Raw data »
━━━━━━━━━━

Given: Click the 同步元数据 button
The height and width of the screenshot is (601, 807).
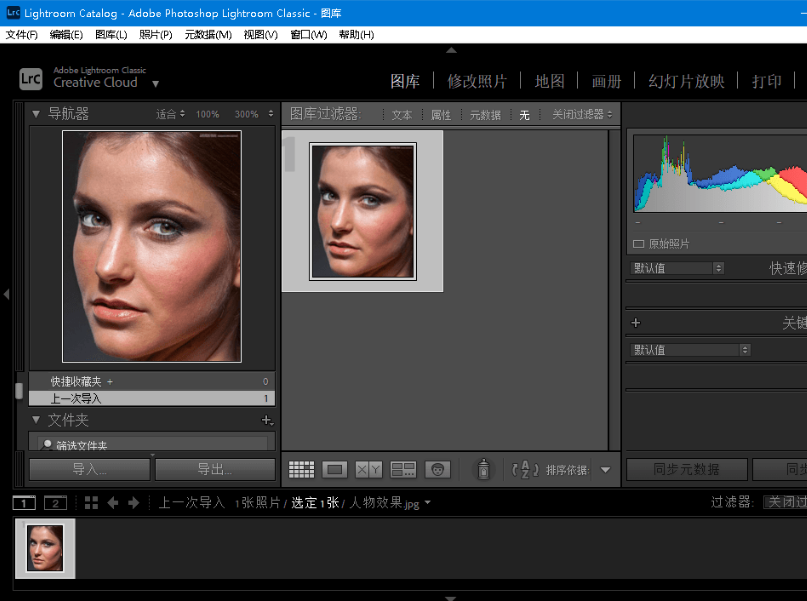Looking at the screenshot, I should point(687,469).
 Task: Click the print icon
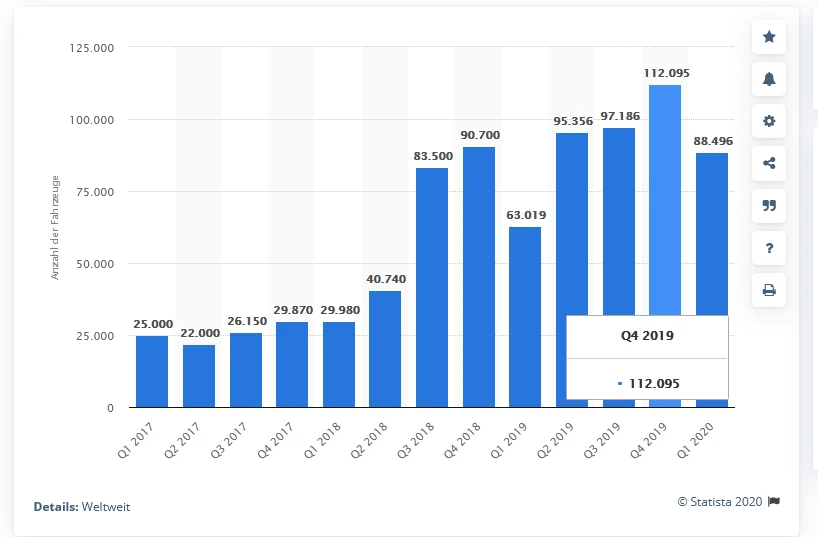pos(768,290)
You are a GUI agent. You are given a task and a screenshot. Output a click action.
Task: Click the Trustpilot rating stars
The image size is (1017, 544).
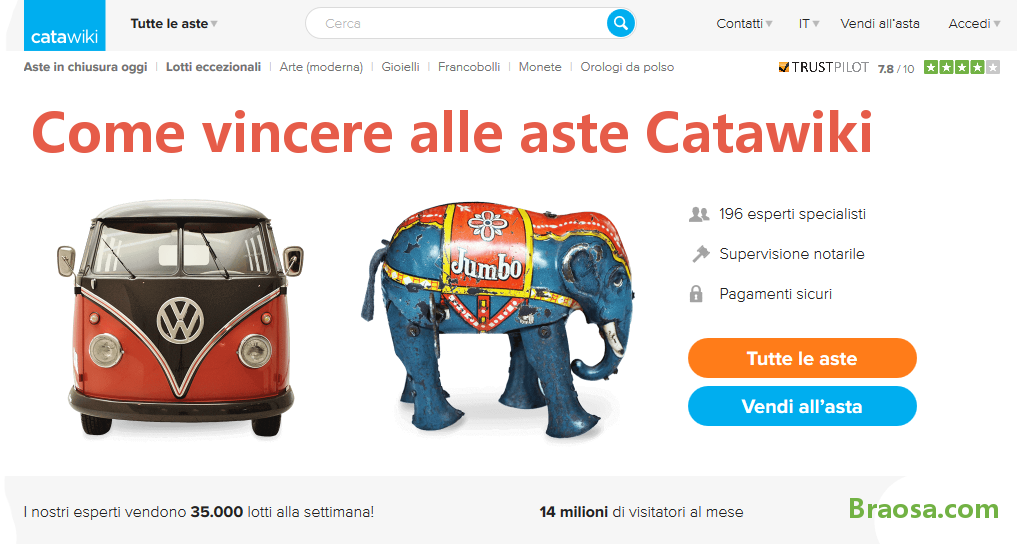point(962,67)
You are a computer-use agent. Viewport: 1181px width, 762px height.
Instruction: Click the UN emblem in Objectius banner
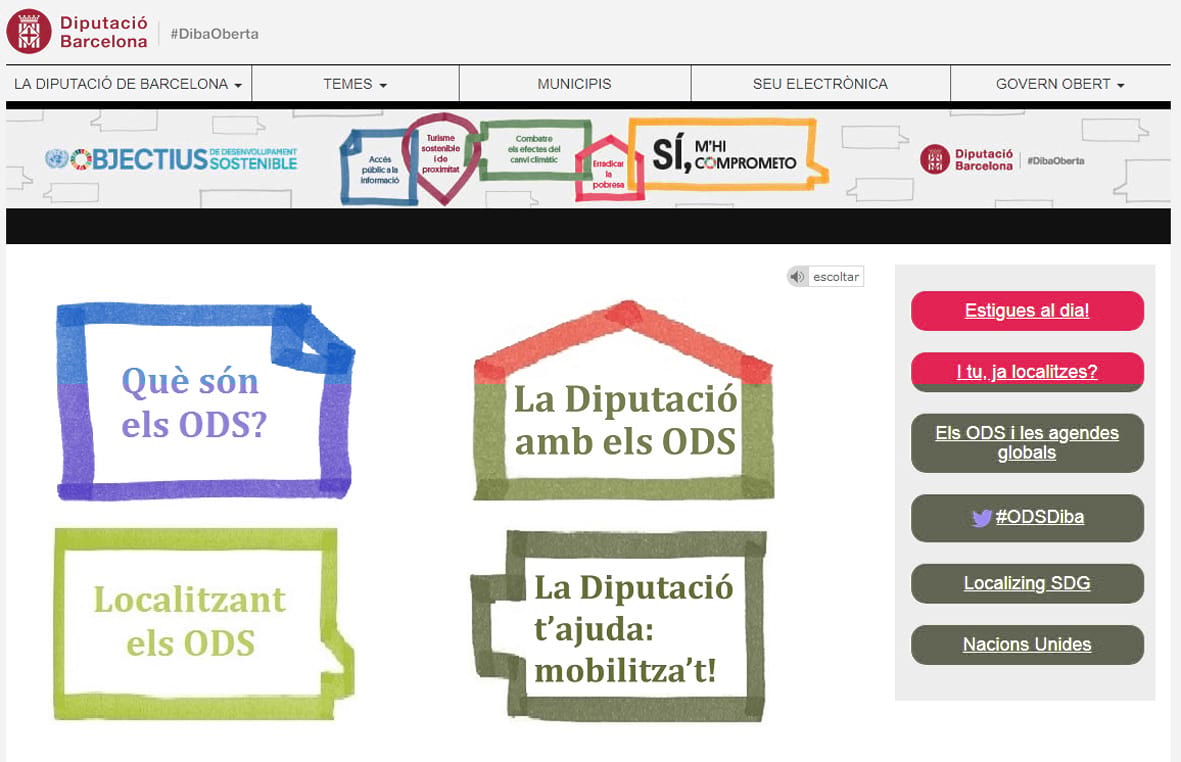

━━━━━━━━━━

Task item »
Transcribe the material exactly, keeping every word and none of the pictures.

Output for this exercise »
Given: Click the 同步元数据 button
The height and width of the screenshot is (601, 807).
Looking at the screenshot, I should point(687,469).
 Task: Click the print icon
pos(768,290)
You are a GUI agent. You are given a task and a screenshot. Output a click action.
Task: Click the Trustpilot rating stars
The image size is (1017, 544).
point(962,67)
You are a computer-use agent. Viewport: 1181px width, 762px height.
Instruction: Click the UN emblem in Objectius banner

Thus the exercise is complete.